“Careca do INSS” teria corrompido duas policiais civis para forjar furto de Audi RS6 avaliado em R$ 377 mil, aponta PF

PF aponta que “Careca do INSS” teria corrompido policiais para simular furto  de Audi RS6 - Bahia Notícias

Lobista central no escândalo da Previdência usou dinheiro de aposentados para montar esquema de fraude de seguro com agentes públicas; ministro André Mendonça cita indícios em decisão sigilosa


A Polícia Federal identificou indícios de que o lobista Antonio Carlos Camilo Antunes, conhecido como “Careca do INSS”, teria corrompido duas policiais civis de São Paulo para forjar o furto de um veículo de luxo, modelo Audi RS6, avaliado em R$ 377 mil.
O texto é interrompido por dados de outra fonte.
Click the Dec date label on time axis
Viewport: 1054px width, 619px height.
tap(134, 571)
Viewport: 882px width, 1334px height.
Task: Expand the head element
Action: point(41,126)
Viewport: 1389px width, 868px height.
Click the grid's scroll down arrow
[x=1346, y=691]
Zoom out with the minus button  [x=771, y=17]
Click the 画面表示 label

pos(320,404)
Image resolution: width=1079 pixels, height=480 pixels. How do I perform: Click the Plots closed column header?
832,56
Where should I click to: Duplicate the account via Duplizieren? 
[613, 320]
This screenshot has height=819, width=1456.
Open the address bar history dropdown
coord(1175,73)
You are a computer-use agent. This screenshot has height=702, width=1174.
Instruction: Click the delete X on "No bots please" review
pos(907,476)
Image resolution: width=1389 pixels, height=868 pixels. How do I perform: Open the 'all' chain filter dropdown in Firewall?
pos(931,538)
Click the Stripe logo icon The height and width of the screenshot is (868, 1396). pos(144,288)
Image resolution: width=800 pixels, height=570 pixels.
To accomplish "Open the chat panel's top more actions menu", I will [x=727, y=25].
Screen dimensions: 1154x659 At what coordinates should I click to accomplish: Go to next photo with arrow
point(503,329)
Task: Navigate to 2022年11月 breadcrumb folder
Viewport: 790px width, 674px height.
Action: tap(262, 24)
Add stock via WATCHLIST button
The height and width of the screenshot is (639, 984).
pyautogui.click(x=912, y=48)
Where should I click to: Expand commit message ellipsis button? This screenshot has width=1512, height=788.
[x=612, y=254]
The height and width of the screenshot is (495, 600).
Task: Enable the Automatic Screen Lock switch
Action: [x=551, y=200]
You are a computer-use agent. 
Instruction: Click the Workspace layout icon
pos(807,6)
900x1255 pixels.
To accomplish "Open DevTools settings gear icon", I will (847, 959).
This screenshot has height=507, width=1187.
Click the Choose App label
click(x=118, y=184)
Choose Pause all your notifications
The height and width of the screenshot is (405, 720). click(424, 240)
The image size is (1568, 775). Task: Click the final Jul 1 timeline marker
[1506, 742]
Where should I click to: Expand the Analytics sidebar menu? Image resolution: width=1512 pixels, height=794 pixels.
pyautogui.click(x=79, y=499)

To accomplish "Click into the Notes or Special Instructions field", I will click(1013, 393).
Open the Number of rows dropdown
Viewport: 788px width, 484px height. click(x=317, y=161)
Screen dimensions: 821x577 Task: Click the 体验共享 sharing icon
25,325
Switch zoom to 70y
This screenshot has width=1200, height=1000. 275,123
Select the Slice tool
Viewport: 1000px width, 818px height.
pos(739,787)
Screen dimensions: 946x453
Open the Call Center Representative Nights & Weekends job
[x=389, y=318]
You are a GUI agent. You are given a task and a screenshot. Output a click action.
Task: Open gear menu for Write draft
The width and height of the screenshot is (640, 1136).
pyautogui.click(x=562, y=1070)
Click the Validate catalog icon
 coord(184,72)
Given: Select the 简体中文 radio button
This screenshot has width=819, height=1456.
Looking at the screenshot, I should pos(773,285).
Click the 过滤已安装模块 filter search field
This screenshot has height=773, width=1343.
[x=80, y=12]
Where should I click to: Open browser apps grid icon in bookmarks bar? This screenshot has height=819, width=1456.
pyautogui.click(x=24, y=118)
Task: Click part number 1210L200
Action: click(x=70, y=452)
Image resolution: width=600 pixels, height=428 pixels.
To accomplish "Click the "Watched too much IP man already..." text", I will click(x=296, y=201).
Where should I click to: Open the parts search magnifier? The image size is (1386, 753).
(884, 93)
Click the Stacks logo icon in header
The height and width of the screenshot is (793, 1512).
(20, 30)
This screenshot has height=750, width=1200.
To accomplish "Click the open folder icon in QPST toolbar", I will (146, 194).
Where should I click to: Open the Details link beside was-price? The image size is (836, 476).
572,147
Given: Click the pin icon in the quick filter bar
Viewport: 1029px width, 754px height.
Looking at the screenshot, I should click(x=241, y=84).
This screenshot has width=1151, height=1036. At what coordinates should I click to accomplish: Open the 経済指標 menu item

Em decisão sigilosa, o ministro do Supremo Tribunal Federal André Mendonça, relator do caso conhecido como “Farra do INSS”, citou representação da PF ao apontar a existência de elementos que sustentam a suspeita. Segundo o magistrado, há indícios de que o investigado “teria corrompido duas policiais civis do Estado de São Paulo, uma investigadora e uma escrivã, para que forjassem a prática de um suposto crime de furto do veículo Audi”.

Embora os nomes não tenham sido mencionados oficialmente na decisão, apurações identificaram as servidoras como Karla Rodrigues e Anna Lygia Paredes Gatti. Ambas foram afastadas de suas funções em dezembro de 2025, após determinação da Justiça de São Paulo, além de terem sido alvo de mandados de busca e apreensão.

Um patrimônio construído sobre o dinheiro dos aposentados

O episódio do Audi se soma a um rastro de riqueza ostensiva que a Polícia Federal já havia rastreado no patrimônio do “Careca do INSS”. Seis carros de luxo de Antonio Carlos Camilo Antunes foram apreendidos pela Polícia Federal na terceira fase da Operação Sem Desconto. Somados, os valores dos automóveis listados chegam a mais de R$ 4 milhões.

Em um único endereço ligado a Antunes em Brasília, os agentes federais apreenderam um Land Rover, duas BMWs e dois Porsches — os veículos podem ter sido adquiridos “com recursos oriundos da fraude aos aposentados”, segundo a PF.

O papel do lobista no esquema bilionário

No inquérito policial, Antunes é apontado como sócio de várias empresas investigadas por suposto envolvimento na chamada “Farra do INSS” e suspeito de, direta ou indiretamente, transferir grandes quantias em dinheiro a agentes públicos também investigados, “possivelmente a título de vantagem indevida”.

A suposta fraude do Audi revela uma nova dimensão do perfil criminoso de Antunes: além de articulador de um esquema que desviou bilhões dos aposentados mais vulneráveis do país, o lobista também teria se valido de agentes do Estado para montar um esquema paralelo de fraude de seguro — usando, muito provavelmente, o dinheiro roubado da Previdência para financiar o carro que depois tentou fazer passar por furtado.

A defesa e os próximos passos

Procurada, a defesa do lobista afirmou confiar na Justiça. O caso segue em investigação e pode trazer desdobramentos relevantes envolvendo agentes públicos e possíveis fraudes.

O escândalo do INSS, que já resultou em dezenas de prisões, continua a revelar novos tentáculos — e a mostrar que o dinheiro arrancado das aposentadorias de milhões de brasileiros financiou um estilo de vida de carros de luxo, hotéis caros e corrupção de agentes do Estado.